» Page:
+++

# Graph Neural Network

In [1]:
import pandas as pd
import numpy as np
from rdflib import Graph, Namespace, URIRef, Literal
from rdflib.namespace import RDF, RDFS, OWL, XSD

from sklearn.preprocessing import StandardScaler
from sklearn.preprocessing import OneHotEncoder
import torch
from torch_geometric.data import Data

import os

In [2]:
os.getcwd()

'c:\\mahmoud uni\\TU\\SS2024\\KGs\\Portfolio'

## Load Knowledge Graph

In [3]:
# # Load the ontology
g = Graph()
#ontology_file = r"C:\mahmoud uni\TU\SS2024\KGs\Portfolio\dataset\EA_FC_knowledge_graph_small.ttl" 
ontology_file = r"dataset\EA_FC_knowledge_graph_small.ttl" 
g.parse(ontology_file, format="ttl")

# g = Graph()
# ontology_file = r"dataset\EA_FC_knowledge_graph.nt" 
# g.parse(ontology_file, format="nt")

<Graph identifier=N645c13b8f90d4de58e61fc699c342316 (<class 'rdflib.graph.Graph'>)>

In [4]:
# Other namespaces 
OWL = Namespace("http://www.w3.org/2002/07/owl#")
RDF = Namespace("http://www.w3.org/1999/02/22-rdf-syntax-ns#")
RDFS = Namespace("http://www.w3.org/2000/01/rdf-schema#")
BASE = Namespace("http://www.semanticweb.org/mabsa/ontologies/2024/10/ea-fc-ontology/")

In [5]:
# Count all triples
print(f"Total triples: {len(g)}")

# Check for specific class membership
player_count = len(list(g.subjects(RDF.type, BASE.Player)))
print(f"Total Players: {player_count}")

team_count = len(list(g.subjects(RDF.type, BASE.Club)))
print(f"Total Teams: {team_count}")

league_count = len(list(g.subjects(RDF.type, BASE.League)))
print(f"Total Leagues: {league_count}")

+++

(Entries for locating text and elements)

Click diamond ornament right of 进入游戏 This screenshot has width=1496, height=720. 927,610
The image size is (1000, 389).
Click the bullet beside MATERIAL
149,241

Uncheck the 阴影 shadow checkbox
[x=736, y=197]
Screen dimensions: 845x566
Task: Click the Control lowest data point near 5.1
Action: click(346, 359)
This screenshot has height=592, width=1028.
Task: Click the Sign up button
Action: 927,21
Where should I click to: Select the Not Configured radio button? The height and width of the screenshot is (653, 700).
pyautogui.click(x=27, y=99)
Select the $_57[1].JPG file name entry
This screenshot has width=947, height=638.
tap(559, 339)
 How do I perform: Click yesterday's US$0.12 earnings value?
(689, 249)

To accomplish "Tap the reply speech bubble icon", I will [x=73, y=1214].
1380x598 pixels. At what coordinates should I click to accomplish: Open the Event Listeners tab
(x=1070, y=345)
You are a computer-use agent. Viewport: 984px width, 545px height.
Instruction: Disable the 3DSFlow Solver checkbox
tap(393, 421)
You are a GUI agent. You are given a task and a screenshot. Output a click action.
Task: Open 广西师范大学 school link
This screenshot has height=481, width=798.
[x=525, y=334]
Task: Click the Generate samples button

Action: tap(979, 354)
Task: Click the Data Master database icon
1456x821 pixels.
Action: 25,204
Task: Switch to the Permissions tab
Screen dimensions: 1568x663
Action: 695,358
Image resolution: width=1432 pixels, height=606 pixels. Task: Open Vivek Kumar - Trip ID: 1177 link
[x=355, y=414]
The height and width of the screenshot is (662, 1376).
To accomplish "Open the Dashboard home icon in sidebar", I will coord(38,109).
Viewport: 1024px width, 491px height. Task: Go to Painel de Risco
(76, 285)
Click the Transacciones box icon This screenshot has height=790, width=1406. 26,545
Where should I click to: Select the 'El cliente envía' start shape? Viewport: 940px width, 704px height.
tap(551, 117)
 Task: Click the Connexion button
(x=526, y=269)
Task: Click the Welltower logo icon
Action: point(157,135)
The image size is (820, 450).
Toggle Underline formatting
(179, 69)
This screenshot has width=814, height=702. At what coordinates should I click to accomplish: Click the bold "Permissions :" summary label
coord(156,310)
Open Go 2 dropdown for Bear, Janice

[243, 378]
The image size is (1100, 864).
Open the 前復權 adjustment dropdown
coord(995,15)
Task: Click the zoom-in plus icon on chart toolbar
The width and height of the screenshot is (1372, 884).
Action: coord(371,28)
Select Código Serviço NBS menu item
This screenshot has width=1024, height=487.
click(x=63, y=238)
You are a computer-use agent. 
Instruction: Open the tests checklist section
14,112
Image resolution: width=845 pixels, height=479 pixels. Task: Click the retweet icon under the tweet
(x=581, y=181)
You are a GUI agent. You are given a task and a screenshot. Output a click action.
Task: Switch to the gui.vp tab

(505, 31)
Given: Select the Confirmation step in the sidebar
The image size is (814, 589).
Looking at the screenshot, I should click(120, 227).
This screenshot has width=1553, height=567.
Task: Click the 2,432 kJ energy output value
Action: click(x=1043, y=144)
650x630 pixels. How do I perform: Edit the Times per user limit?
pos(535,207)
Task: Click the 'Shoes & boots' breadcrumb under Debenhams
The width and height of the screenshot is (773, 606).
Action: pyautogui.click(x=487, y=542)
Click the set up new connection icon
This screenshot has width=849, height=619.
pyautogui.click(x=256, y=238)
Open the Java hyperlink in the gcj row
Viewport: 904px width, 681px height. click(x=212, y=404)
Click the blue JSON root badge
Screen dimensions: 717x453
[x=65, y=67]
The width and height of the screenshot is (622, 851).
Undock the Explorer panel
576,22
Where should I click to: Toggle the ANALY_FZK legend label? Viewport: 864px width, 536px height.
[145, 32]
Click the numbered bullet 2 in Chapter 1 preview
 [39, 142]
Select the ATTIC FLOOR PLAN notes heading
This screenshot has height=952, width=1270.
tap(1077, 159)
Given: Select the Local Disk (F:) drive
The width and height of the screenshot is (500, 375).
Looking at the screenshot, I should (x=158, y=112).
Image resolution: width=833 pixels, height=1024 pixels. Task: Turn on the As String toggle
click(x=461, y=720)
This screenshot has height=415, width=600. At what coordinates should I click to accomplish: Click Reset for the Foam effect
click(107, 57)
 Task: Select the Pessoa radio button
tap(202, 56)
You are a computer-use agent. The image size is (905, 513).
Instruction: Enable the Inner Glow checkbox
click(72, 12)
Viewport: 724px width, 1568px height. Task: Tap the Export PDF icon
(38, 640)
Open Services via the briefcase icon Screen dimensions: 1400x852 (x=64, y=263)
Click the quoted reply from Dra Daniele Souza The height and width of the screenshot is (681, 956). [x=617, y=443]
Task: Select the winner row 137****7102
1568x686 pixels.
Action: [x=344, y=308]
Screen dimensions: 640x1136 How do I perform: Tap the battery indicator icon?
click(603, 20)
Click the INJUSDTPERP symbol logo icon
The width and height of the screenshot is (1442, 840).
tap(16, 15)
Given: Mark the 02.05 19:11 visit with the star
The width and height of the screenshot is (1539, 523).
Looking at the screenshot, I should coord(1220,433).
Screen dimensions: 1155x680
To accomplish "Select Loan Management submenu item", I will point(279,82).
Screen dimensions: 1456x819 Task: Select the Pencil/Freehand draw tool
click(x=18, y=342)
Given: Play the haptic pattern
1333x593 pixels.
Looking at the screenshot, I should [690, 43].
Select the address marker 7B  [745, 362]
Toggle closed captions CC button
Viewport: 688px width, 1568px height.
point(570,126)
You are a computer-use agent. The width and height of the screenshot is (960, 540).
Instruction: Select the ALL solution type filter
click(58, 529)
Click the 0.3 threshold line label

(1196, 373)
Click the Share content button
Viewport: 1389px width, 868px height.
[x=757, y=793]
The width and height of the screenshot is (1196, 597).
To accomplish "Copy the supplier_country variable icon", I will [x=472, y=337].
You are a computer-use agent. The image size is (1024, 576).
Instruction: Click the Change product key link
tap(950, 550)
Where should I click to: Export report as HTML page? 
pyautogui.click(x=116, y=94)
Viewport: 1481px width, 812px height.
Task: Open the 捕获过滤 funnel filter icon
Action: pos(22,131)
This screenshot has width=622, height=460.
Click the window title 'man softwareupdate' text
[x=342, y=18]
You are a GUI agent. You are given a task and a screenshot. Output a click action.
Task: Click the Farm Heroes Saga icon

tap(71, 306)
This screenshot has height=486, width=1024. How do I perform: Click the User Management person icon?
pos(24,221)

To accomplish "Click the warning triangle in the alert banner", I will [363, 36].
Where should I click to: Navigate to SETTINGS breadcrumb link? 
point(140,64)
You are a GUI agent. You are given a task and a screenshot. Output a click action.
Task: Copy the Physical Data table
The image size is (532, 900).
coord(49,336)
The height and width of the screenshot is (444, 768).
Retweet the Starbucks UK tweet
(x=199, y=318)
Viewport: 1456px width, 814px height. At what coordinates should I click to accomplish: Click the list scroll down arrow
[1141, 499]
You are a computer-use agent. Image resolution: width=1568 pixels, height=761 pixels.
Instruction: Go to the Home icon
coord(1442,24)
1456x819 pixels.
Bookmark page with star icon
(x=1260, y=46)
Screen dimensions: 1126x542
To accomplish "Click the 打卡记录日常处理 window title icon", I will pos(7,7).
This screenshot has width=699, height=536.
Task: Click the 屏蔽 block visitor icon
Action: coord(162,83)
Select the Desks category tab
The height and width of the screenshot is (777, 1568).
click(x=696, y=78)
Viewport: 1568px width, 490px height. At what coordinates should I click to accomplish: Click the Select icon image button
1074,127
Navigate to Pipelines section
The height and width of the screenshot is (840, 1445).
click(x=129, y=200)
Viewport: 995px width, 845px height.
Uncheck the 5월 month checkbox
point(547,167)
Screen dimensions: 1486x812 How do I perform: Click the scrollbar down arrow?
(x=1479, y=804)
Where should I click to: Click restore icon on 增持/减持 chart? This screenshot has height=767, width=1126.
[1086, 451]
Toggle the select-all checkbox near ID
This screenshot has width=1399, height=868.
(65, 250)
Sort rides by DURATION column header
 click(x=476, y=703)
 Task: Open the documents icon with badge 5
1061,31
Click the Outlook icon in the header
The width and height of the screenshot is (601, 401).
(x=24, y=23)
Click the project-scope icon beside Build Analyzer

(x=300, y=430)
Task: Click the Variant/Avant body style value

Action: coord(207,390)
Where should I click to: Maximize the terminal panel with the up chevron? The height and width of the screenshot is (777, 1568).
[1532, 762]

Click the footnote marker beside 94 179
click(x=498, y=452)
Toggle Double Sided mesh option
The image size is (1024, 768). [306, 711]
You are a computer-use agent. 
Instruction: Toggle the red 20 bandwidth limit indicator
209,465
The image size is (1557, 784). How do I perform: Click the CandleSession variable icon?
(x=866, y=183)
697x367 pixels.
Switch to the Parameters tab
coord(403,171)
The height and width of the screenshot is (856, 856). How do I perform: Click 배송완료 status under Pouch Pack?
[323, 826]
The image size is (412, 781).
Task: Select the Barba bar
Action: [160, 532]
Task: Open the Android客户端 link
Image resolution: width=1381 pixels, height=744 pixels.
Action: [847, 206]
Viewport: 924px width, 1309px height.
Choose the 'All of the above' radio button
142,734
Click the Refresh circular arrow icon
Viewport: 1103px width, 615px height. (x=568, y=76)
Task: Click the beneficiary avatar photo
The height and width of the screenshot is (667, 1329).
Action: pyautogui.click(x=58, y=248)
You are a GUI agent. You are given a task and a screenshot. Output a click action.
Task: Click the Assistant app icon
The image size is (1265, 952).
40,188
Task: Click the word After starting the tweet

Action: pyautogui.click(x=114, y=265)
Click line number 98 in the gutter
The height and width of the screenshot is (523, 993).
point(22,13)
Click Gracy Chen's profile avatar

+++

For each statement below, say whether it agrees with the knowledge graph notebook, answering yes or no and quoting the notebook's deciding words. 1. The ontology file is parsed in Turtle format. 2. OneHotEncoder is imported from sklearn.preprocessing. 3. Teams are counted as subjects whose type is BASE.Team. Use only the notebook to work out the answer.

1. Yes: "g.parse(ontology_file, format="ttl")"
2. Yes: "from sklearn.preprocessing import OneHotEncoder"
3. No: "team_count = len(list(g.subjects(RDF.type, BASE.Club)))"